Content starts
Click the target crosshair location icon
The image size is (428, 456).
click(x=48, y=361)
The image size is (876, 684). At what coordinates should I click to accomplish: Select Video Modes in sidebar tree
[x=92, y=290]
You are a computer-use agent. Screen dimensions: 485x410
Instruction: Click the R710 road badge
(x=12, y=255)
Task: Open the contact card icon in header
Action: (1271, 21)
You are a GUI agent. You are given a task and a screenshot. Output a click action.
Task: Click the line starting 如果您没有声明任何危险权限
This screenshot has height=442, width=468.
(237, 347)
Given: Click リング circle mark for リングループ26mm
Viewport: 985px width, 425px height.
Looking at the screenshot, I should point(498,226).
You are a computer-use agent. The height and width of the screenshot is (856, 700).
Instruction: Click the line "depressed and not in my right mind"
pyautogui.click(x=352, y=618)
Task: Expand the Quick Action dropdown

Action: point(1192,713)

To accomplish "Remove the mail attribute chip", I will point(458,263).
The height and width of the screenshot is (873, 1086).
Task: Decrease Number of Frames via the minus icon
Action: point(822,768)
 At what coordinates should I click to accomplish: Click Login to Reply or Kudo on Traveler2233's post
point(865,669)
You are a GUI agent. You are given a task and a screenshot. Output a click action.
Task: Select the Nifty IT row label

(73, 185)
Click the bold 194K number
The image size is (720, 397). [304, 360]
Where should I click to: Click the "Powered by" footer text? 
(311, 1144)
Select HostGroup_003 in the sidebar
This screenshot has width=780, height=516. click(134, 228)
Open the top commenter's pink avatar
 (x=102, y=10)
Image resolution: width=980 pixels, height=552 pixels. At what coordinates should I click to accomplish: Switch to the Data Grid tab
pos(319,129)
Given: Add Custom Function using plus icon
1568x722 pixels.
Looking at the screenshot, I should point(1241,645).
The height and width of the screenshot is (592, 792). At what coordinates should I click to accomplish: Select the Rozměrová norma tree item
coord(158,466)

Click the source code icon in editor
Content ends
What belongs in the answer is each line from the listing above that contains "computer".

You are a computer-use agent. Screen dimensions: 485x410
You are a computer-use agent. The height and width of the screenshot is (856, 700).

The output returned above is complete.